Manchester folk don’t have a lot to smile about. They get the worst weather in the northern hemisphere and they get invaded by thousands of Japanese tourists every time one of their football teams (the one that wears red) has a home game. Those who attended the county championship division one encounter between Lancs and Notts on Tuesday had even more reason to reach for a noose and the nearest chair. Having endured apocalyptic rain all morning, they finally got to see some cricket at 4pm, only for good weather to ruin their fun. The problem, as has happened at Old Trafford in the past, was excessive glare from the sun behind the bowler’s arm. Play was therefore abandoned in the best weather Manchester has seen since before the industrial revolution.

Those with good memories might remember a test match at Old Trafford being interrupted in similar circumstances a few years back. On that occasion sunlight was reflecting off nearby glass within the batsman’s field of vision. The problem was eventually solved when Dickie Bird asked for a tarpaulin, or something similar, to be draped over the offending object. This time, however, the circumstances were even more farcical: as it was getting late in the day, the setting sun itself was deemed to be the problem. Other than erecting a five hundred foot sight screen, there was little the umpires could do. In the end, they had no option but to wait for the sun to disappear behind the pavilion – a solution that was hardly ideal, since nightfall usually follows a sunset.

Although play eventually resumed, the mood of the crowd was not improved when the players trudged off after a couple of overs – even though the weather was good enough for another fifteen minutes or so. The problem this time was that regulations stipulated that play couldn’t go on past 6pm. What bright spark thought of that?! As a result, the players left the field in near perfect playing conditions with Notts on 89-2. Apparently, the fact that five out of six sessions in the match thus far had been lost to rain, and the spectators had paid good money to enter the ground, seemed totally irrelevant.

James Morgan


  • We went to the moon fifty years ago. We perform major brain surgery. We can make cars that can exceed 250 miles per hour. We can use our tiny mobile handsets to post comments on websites that are immediately available to everyone in the world with a computer and a telephone line.
    But we still can’t re-start a cricket match when it stops raining. We still have to have inspections, then further inspections then we might be able to start in another hour if it doesn’t rain again.
    I did take one day off work last week, planned long ago to watch the match referred to.
    After all the weather is often better in September than any other month.
    I’m glad that I didn’t compound the error by actually leaving home to go to the ground.
    I am not asking all county clubs to get roofs over the ground, that would be too expensive, so clearly the game will have to stop while the rain is on.
    But it really is time that a solution was found to allow cricket to go ahead immediately the rain stops.
    I have watched cricket for 30 years. For at least 10 of those, I only left my local county ground when I had to go home or to work. A little less recently as I have less time now that I have children and I have found another sport that I prefer which is more easily fitted in to a busy schedule, and is preferred by my boys.

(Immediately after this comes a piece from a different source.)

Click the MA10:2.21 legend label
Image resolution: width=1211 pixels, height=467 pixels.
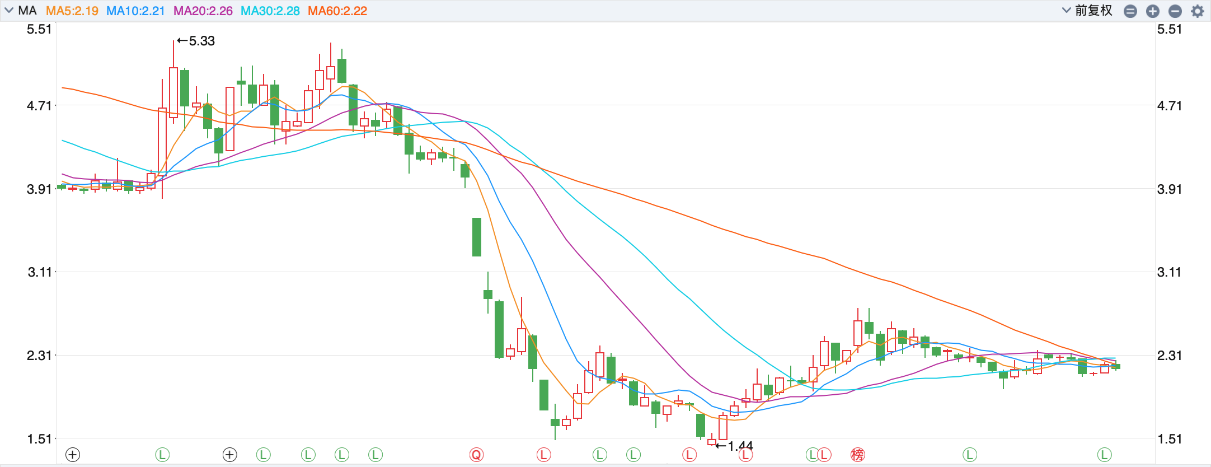137,10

    Between the weather issues and the betting scandals, I had decided that I wasn’t going to take another day off work ever (or for many years at least) to watch a days cricket.

    If I hadn’t already made that decision, James
    Anderson’s antics would have confirmed it anyway .

  • Thanks Richard – very interesting observations. Geoffrey Boycott once made a brilliant point about the clear-up after rain, which is performed by two little sopper buggies. Why don’t they have ten of them, and get the job done much more quickly? At times like this, cricket seems like a 1970s union-controlled factory – stuck in the past, working to rule, and completely unable to take the initiative. The principal aim of this blog is to make the point that cricket supporters should come first in almost every consideration. We *are* the game – without is there is no context or meaning, nor parents of future professional cricketers. But far too often, we’re treated as an inconvenience.